EXERCISE
I need the lines from the one holding "Where should I" to the last line of the data below repeated exactly, both included, without pictures.

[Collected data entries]
⟨

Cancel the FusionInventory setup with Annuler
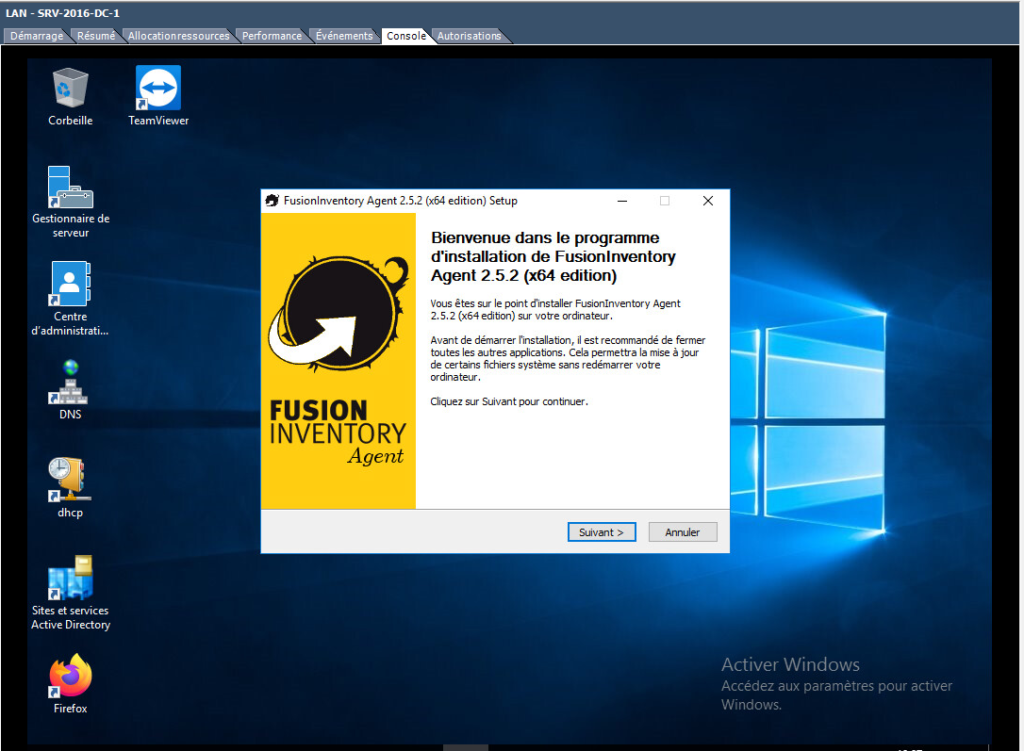1024x751 pixels. point(682,532)
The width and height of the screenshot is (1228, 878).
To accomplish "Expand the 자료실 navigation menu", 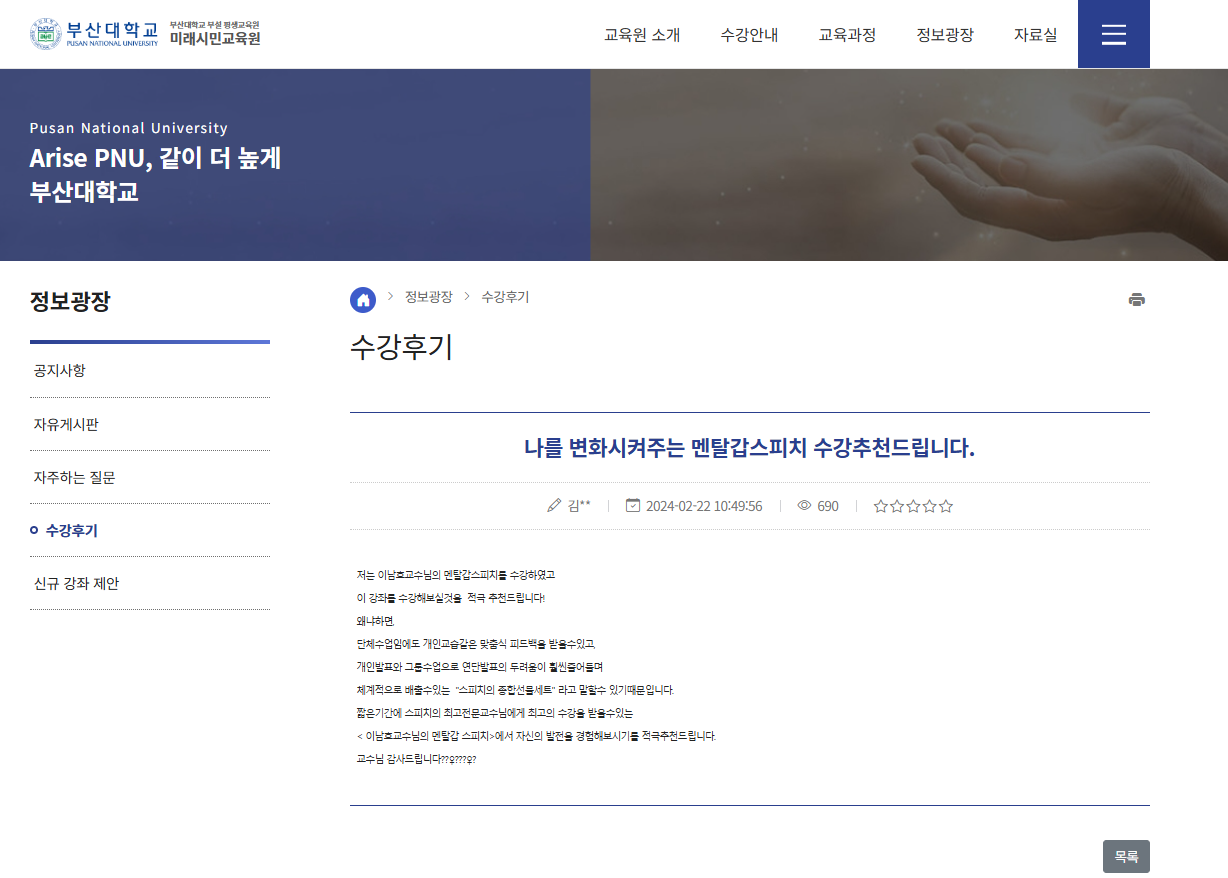I will [x=1035, y=35].
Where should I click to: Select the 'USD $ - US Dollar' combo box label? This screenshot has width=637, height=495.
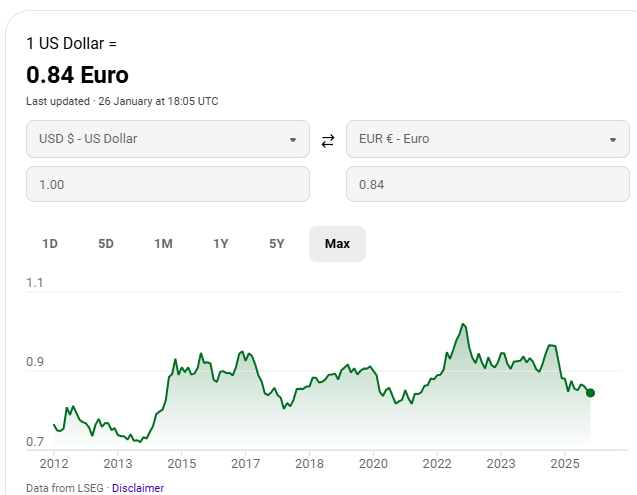coord(88,139)
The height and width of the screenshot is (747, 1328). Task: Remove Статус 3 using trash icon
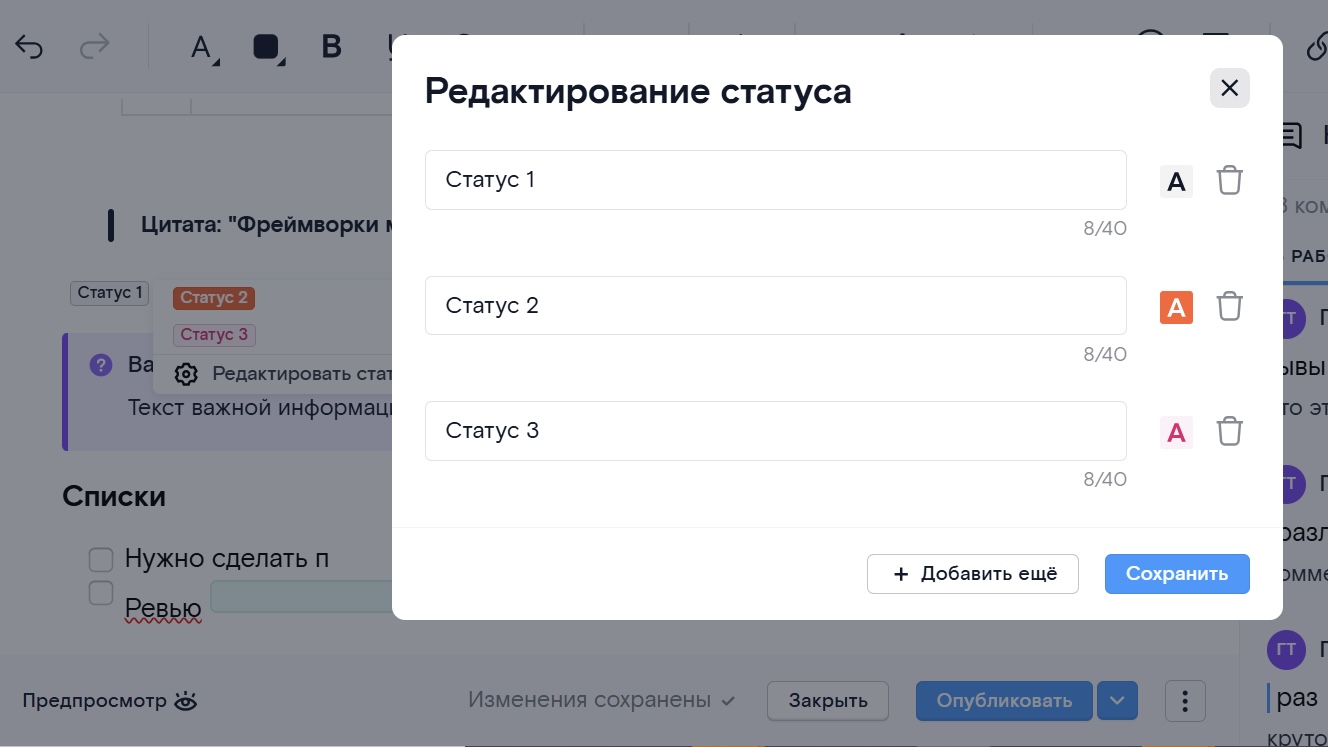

⟩

ANSWER FOR THE TASK
Where should I click to: Select the 'USD $ - US Dollar' combo box label? This screenshot has width=637, height=495.
coord(88,139)
The height and width of the screenshot is (747, 1328). Task: Remove Статус 3 using trash icon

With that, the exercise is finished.